◆ **Task description**
Continue the passage on West Bank checkpoints and Bush's visit to Ramallah and Bethlehem, starting after its last sentence.

One fact is that most Palestinians don’t drive through checkpoints — whether it is hot, or cold, or stormy, they walk, on foot, whether they are old, or young, fit, or unwell, or tired, or carrying a heavy package, or a sick baby.
While Bush spoke about Israel’s security, there is very little security for the Palestinians — and this problem , too, is largely a function of the occupation. One issue mentioned in reporting — also by Israel’s YNet news — about Palestinian reaction to Bush’s visit was the nightly activity of Israeli Defense Forces in the West Bank: “Ahmed, a policeman responsible for directing the traffic in the city … said that ‘Even in Ramallah, apart from the past two days, the Israelis come in every night, raid houses and arrest people, and I don’t think Bush will confront them and their lobby on the last days of his term’.”
Ramallah is north of Jerusalem.
The same article reported significant honking in downtown Ramallah today — where three to four thousand Palestinan security personnel were deployed, and streets all around the Muqata’a presidential compound were blocked off for the Bush visit. YNet said that a honking truck driver told a Palestinian policeman who reproached him that “This is in Bush’s honor, we are honking for him”.
Later in the afternoon, during a visit to the Church of the Nativity in Bethlehem, south of Jerusalem, where Jesus is believed to have been born, Bush again acknowledged the commotion caused by security measures for the trip: “I want to thank the people of Bethlehem for enduring a presidential trip — I know it’s been inconvenient for you. I very much appreciate your tolerating my entourage. Some day I hope that as a result of a formation of a Palestinian state there won’t be walls and checkpoints, that people will be able to move freely in a democratic state. That’s the vision, greatly inspired by my belief that there is an Almighty, and a gift of that Almighty to each man, woman and child on the face of the Earth is freedom. And I felt it strongly here today”.

◆ **Record list**
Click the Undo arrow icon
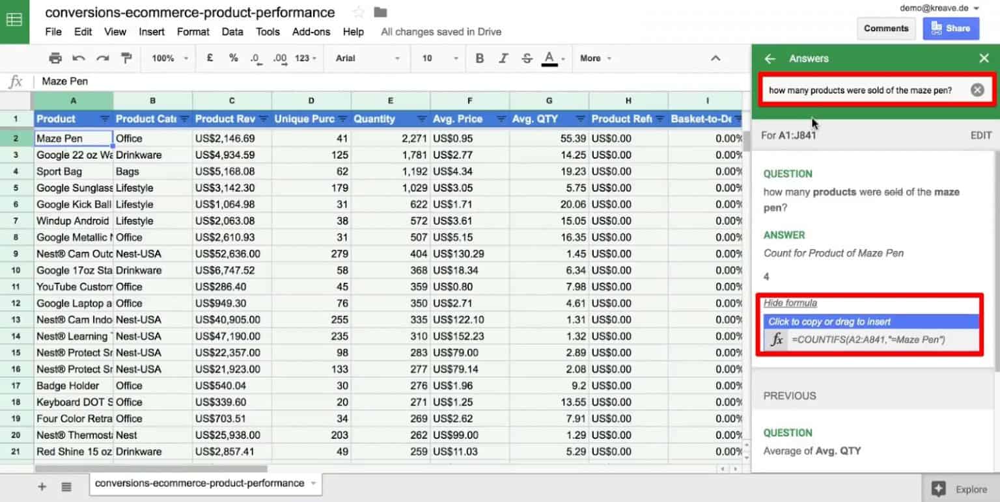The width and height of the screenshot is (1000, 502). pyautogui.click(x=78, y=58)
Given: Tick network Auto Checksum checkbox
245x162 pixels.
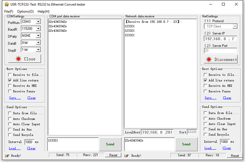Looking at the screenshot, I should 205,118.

...

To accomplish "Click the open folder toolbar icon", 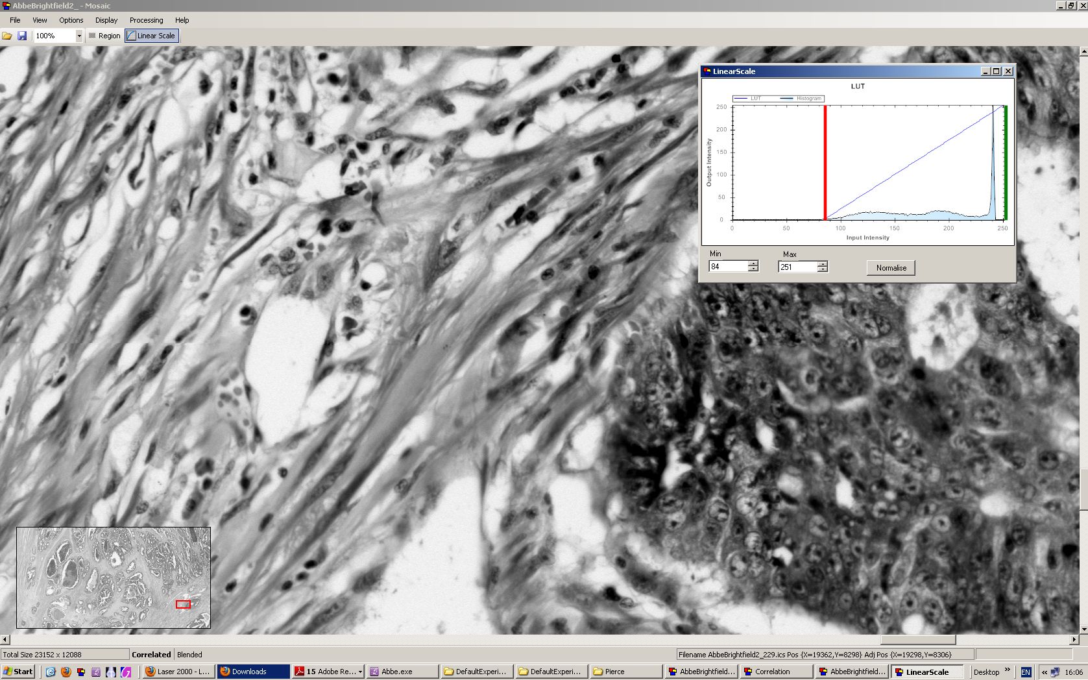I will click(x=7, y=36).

---

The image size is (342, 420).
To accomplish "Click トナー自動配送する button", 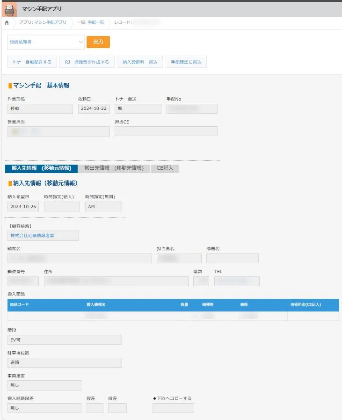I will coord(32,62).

◆ **Answer**
Bush met — apparently separately — with clergy from the three different Christian religious organizations that co-exist in Bethlehem’s Church of the Nativity: Greek Orthodox, Armenians, and Franciscans. Afterwards, he said that “it’s been a moving moment for me and the delegation to be here at the Church of the Nativity. For those of us who practice the Christian faith, there’s really no more holy site than the place where our Savior was born. And I want to thank the government for arranging this trip (the Palestinian Authority Minister of Tourism, a Christian woman — demographics are important here). I also thank very much the three different churches for welcoming me here. It’s a fascinating history in this church, so not only was my soul uplifted, my knowledge of history was enriched”.
Earlier, in the press conference in Ramallah, Bush did speak about Palestinian security, but in a way that did not reassure the listener that he understood the problems for the Palestinians — nor their concern that the Palestinian Authority appears to be asked to guarantee Israel’s security first and foremost.
Israel wants the future Palestinian state to be totally demilitarized, and to have only lightly-armed police forces.
Bush did not take a clear position on this issue. In his remarks to the press today, Bush said that “General Dayton is spending a lot of time trying to help the President and the Prime Minister develop security forces that are effective. There’s no question in my mind the commitment to provide security for the average citizen is strong”.
This language is ambiguous — it is not clear whether or not Bush believes that Palestinian security should only provide internal policing functioning. Bush certainly did not say anything about a future Palestinian military force — which is at the moment excluded explicitly under the Oslo Accords which, though declared dead, still provide a lot of the structure of present legitimacy.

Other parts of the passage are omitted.